Republicans have prospered in the Obama years by trying to block every initiative he has to offer, and then blaming the resulting gridlock on him. This plays into the American myth about the globe-girdling power of the presidency, and it has worked to make Obama look weak.
But they now have an incentive to show that they can be grown-ups as they lay the groundwork for whomever their presidential candidate is in 2016. Successful presidential campaigns don’t win on anger, but on hopeful ideas.
McConnell, soon to be Republican leader in the Senate at age 72, has reason to want a legacy of constructive action.
So those are reasons to think that things will get done.
But there is another side of the ledger.
Republicans have gotten where they are in the last few years by opposing the president at every turn. Why should they stop now?

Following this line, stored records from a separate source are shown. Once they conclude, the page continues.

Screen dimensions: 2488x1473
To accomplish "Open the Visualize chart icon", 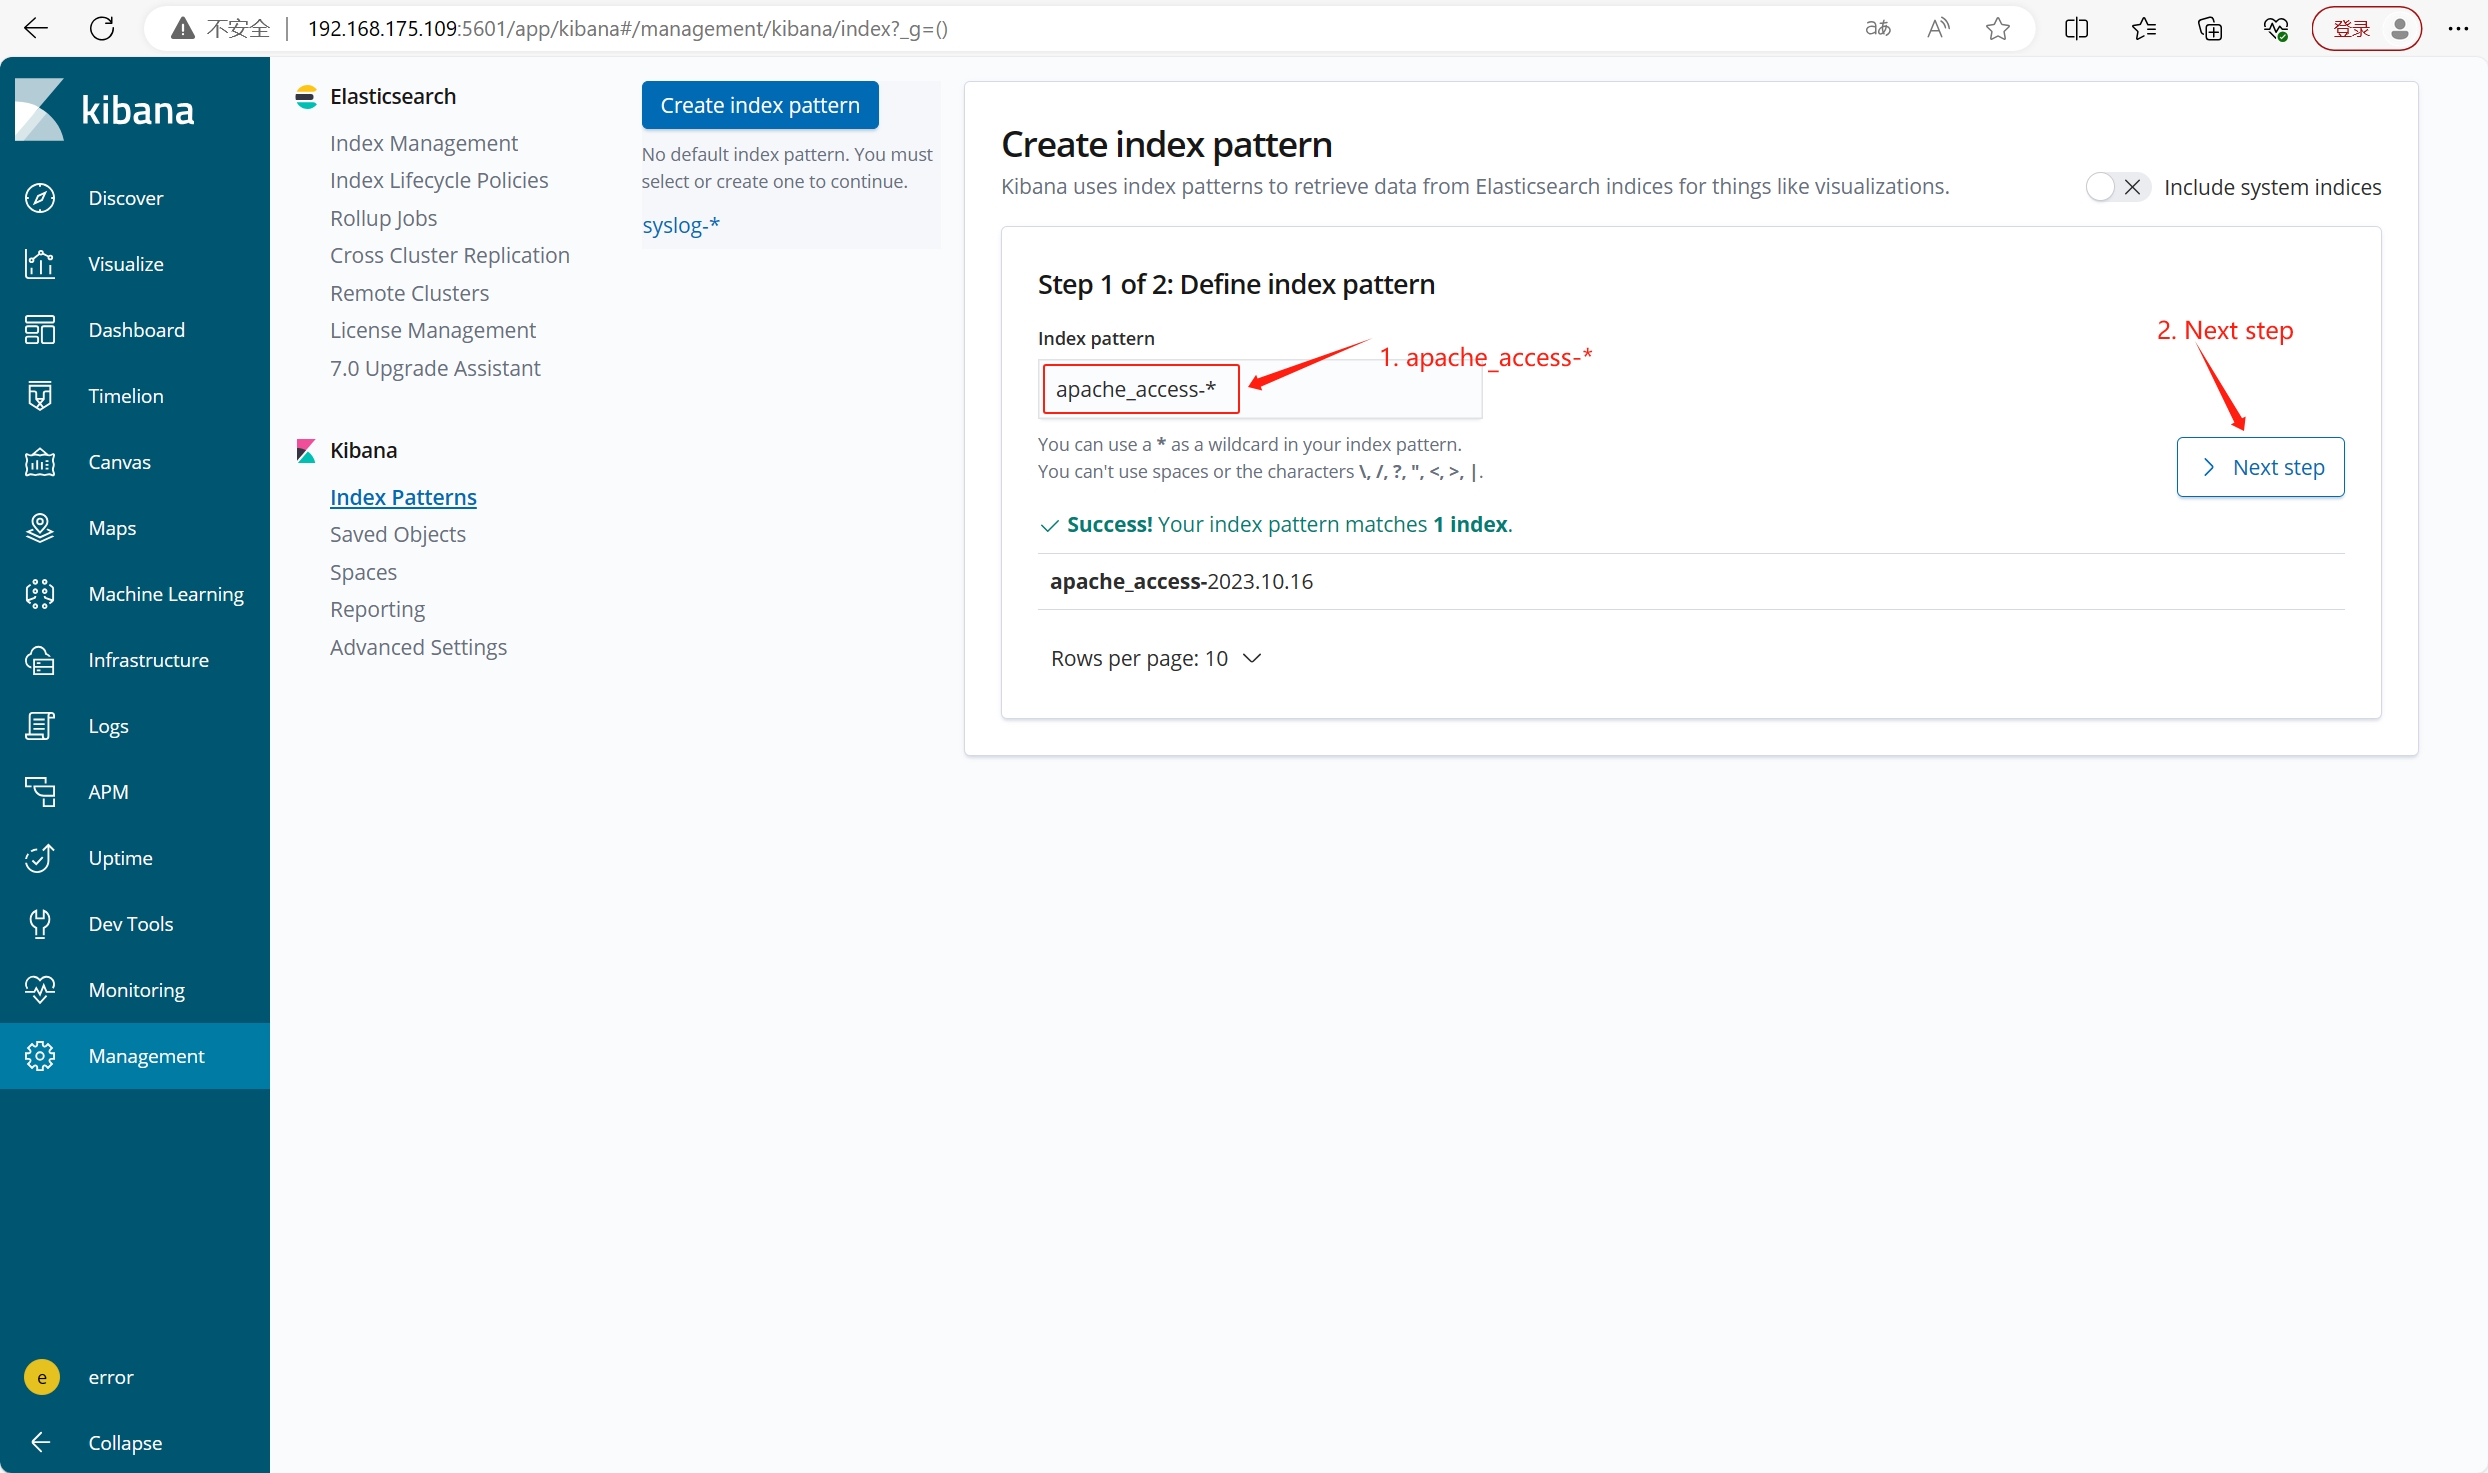I will tap(40, 264).
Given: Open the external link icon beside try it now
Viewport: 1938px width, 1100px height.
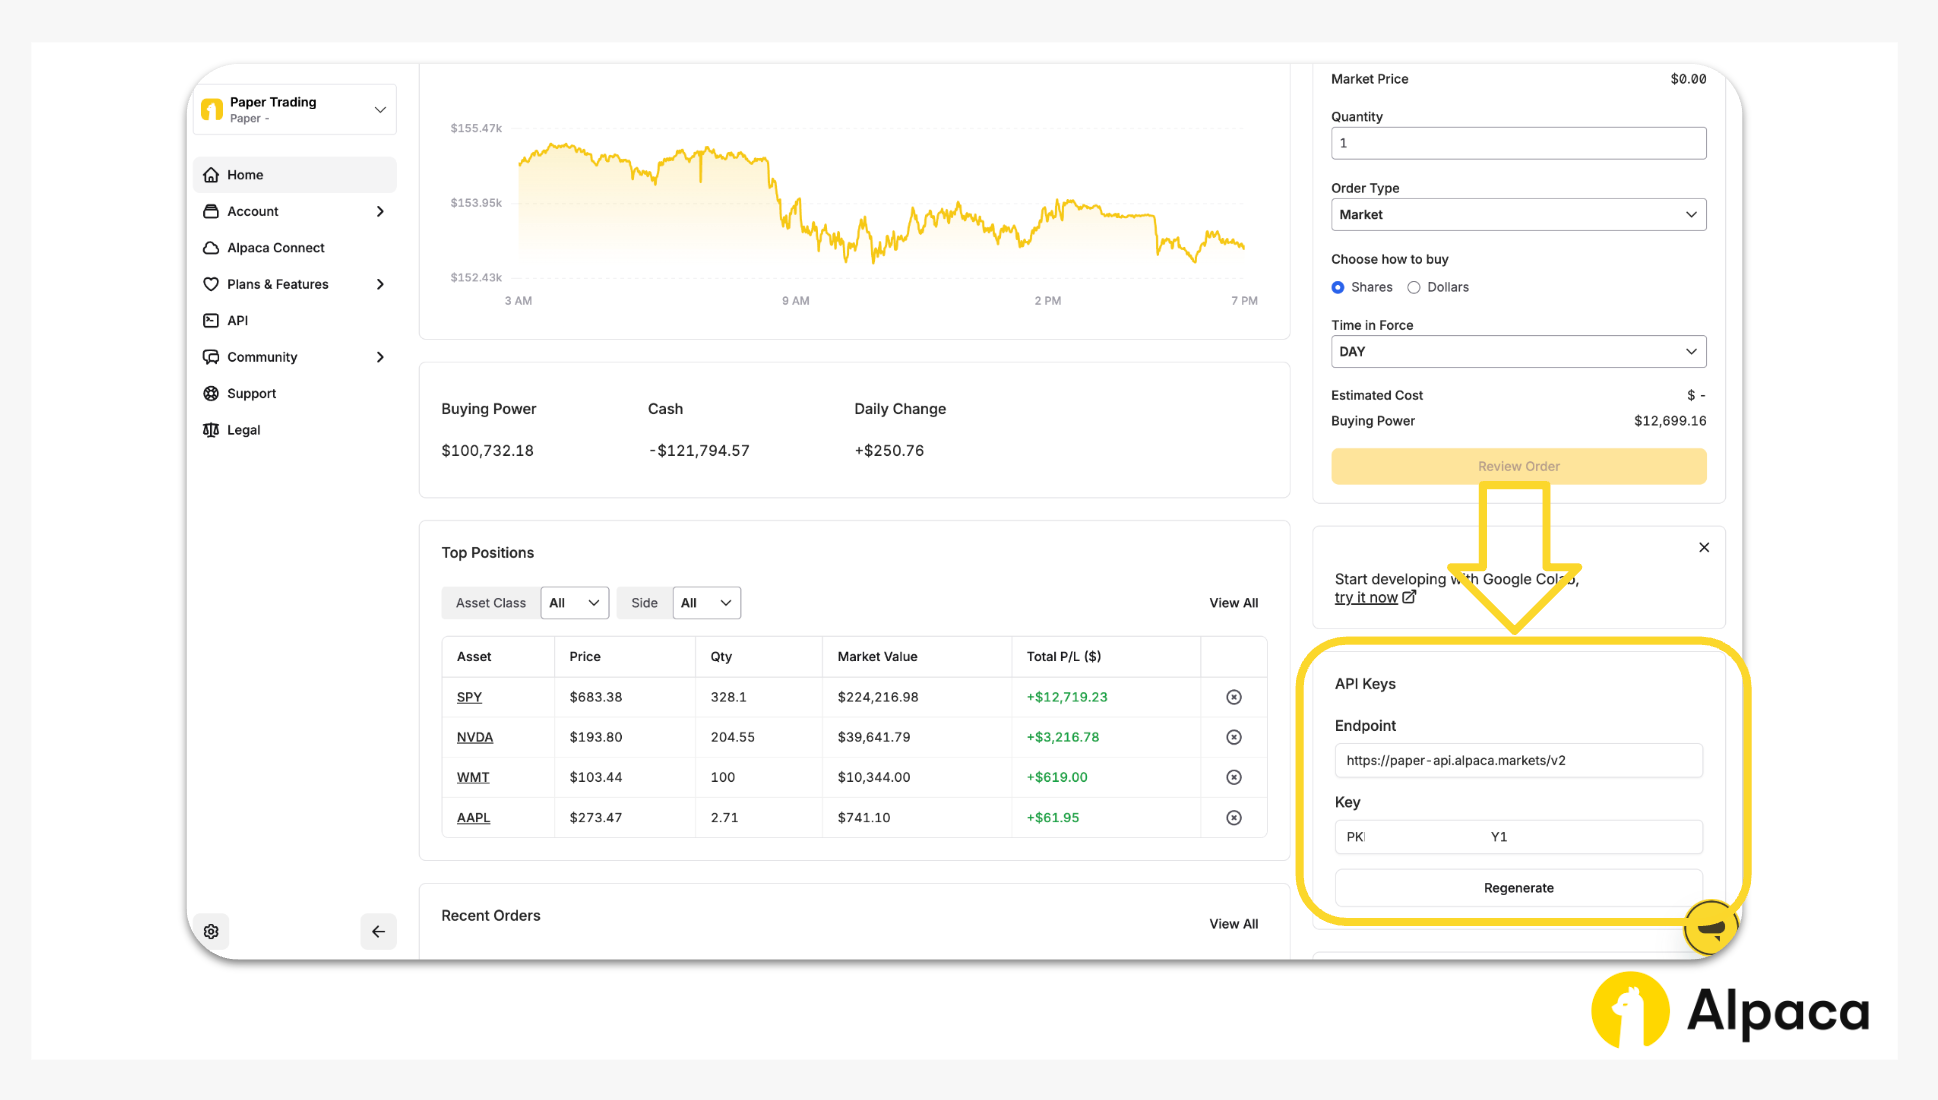Looking at the screenshot, I should coord(1409,597).
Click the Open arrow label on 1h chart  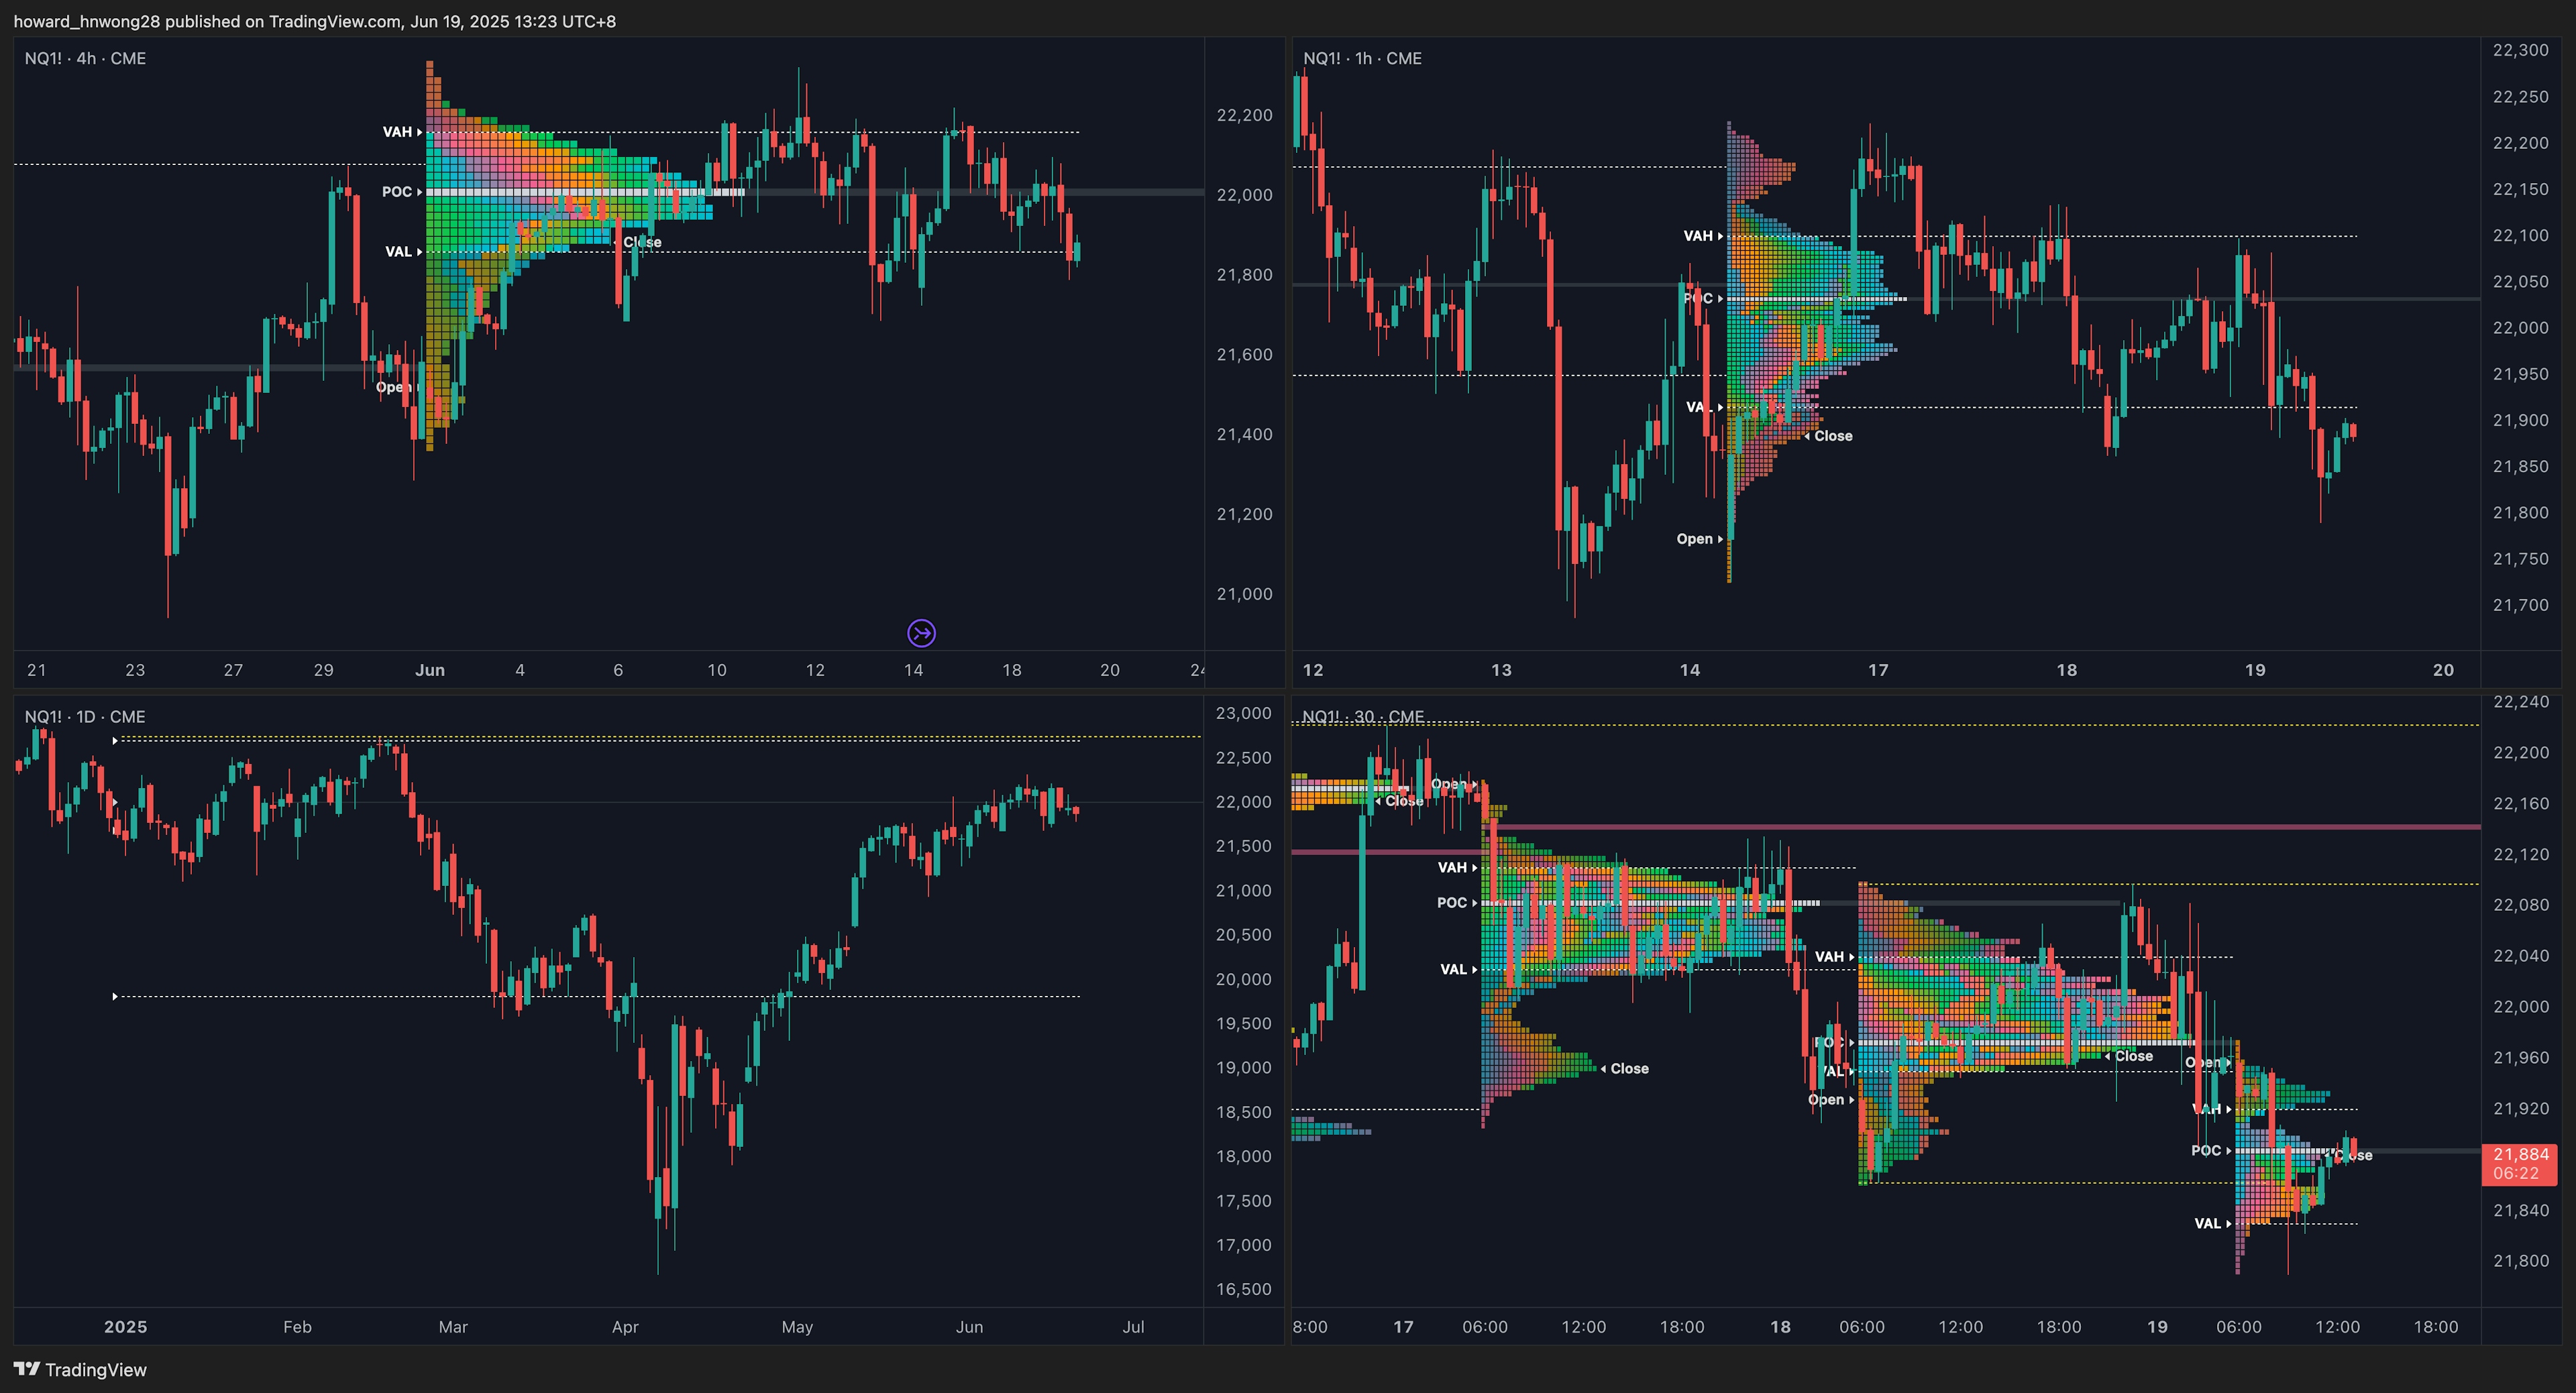tap(1698, 539)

The activist core of their party remains vehemently antagonistic to Obama, and Republican leaders ignore that at their peril.
The president himself is not the kind of politician who relishes the grimy trading of favors that is at the heart of politics. He thinks in intellectual constructs, and he doesn’t enjoy the game for its own sake.
And American politics as now constructed is a money-drive proposition based on the profits of discord. Campaign consultants make millions; TV stations make hundreds of millions; billionaires are free to throw their weight around like oligarchs in Russia. Parties play to their own extremes to stoke emotion and harvest contributions.
It is as though the seating in the House of Commons were reversed. Instead of facing each other, the parties are facing outward to their most mindlessly steadfast supporters outside the building.
It would be nice to think that that will change, but it won't.